Toen nu Jeftha te Mizpa bij zijn huis kwam, ziet, zo ging zijn dochter uit hem tegemoet, met trommelen en met reien. Zij nu was alleen, een enig kind; hij had uit zich anders geen zoon of dochter.
35 And when he saw her he was overcome with grief, and said, Ah! my daughter!
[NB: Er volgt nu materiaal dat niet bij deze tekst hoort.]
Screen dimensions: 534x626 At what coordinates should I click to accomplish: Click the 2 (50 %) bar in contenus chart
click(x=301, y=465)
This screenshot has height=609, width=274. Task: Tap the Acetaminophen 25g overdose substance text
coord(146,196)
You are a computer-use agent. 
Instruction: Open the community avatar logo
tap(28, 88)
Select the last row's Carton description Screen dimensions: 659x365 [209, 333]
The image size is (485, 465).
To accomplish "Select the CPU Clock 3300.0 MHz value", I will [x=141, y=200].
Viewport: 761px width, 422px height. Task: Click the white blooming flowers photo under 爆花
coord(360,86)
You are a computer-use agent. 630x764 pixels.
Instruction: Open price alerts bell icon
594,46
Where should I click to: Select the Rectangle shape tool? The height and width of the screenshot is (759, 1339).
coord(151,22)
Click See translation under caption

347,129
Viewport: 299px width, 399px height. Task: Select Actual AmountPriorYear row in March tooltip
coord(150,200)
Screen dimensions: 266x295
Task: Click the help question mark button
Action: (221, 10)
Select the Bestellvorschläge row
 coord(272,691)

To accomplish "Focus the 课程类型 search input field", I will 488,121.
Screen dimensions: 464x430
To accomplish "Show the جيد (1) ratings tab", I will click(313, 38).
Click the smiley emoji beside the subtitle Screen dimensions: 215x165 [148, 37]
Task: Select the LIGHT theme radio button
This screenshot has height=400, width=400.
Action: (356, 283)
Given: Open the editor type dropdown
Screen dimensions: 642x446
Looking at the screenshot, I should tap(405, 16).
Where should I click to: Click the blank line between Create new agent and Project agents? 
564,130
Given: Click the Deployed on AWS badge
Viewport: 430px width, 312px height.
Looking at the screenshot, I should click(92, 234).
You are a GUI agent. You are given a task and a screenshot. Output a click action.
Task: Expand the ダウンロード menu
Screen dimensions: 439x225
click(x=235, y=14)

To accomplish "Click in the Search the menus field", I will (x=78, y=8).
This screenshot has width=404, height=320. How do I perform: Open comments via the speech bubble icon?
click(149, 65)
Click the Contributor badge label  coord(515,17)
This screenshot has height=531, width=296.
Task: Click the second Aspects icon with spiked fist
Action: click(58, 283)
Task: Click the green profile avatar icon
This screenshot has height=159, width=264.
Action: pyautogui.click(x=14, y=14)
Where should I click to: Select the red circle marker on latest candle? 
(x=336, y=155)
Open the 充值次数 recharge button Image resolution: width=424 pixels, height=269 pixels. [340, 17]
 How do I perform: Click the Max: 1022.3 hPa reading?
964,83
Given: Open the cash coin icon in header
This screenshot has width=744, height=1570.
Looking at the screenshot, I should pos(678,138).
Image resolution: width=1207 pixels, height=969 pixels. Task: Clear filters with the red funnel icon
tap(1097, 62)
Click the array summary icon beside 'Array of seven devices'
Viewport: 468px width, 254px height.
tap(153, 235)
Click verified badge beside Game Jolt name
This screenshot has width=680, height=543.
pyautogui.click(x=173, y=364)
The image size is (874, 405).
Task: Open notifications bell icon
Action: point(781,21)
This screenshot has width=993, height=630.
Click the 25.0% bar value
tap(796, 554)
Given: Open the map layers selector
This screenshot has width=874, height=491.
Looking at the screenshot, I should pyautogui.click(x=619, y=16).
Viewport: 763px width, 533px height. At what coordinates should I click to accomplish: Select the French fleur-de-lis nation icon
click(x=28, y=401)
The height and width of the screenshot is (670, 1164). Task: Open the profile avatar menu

I am crushed with sorrow, and it is you who are the chief cause of my trouble; for I have made an oath to the Lord and I may not take it back.
En het geschiedde, als hij haar zag, zo verscheurde hij zijn klederen, en zeide: Ach, mijn dochter! gij hebt mij ganselijk nedergebogen, en gij zijt onder degenen, die mij beroeren; want ik heb mijn mond opengedaan tot den HEERE, en ik zal niet kunnen teruggaan.
36 And she said to him, My father, you have made an oath to the Lord; do then to me whatever you have said; for the Lord has sent a full reward on your haters, on the children of Ammon.
En zij zeide tot hem: Mijn vader! hebt gij uw mond opengedaan tot den HEERE, doe mij, gelijk als uit uw mond gegaan is; naardien u de HEERE volkomene wraak gegeven heeft van uw vijanden, van de kinderen Ammons.
37 Then she said to her father, Only do this for me: let me have two months to go away into the mountains with my friends, weeping for my sad fate.
Voorts zeide zij tot haar vader: Laat deze zaak aan mij geschieden: Laat twee maanden van mij af, dat ik heenga, en ga tot de bergen, en bewene mijn maagdom, ik en mijn gezellinnen.
38 And he said, Go then. So he sent her away for two months; and she went with her friends to the mountains, weeping for her sad fate.
En hij zeide: Ga heen; en hij liet haar twee maanden gaan. Toen ging zij heen met haar gezellinnen, en beweende haar maagdom op de bergen.
39 And at the end of two months she went back to her father, who did with her as he had said in his oath: and she had never been touched by a man. So it became a rule in Israel,
En het geschiedde ten einde van twee maanden dat zij tot haar vader wederkwam, die aan haar volbracht zijn gelofte, die hij beloofd had; en zij heeft geen man bekend. Voorts werd het een gewoonheid in Israel,
40 For the women to go year by year sorrowing for the daughter of Jephthah the Gileadite, four days in every year.
Dat de dochteren Israels van jaar tot jaar heengingen, om de dochter van Jeftha, den Gileadiet, aan te spreken, vier dagen in het jaar.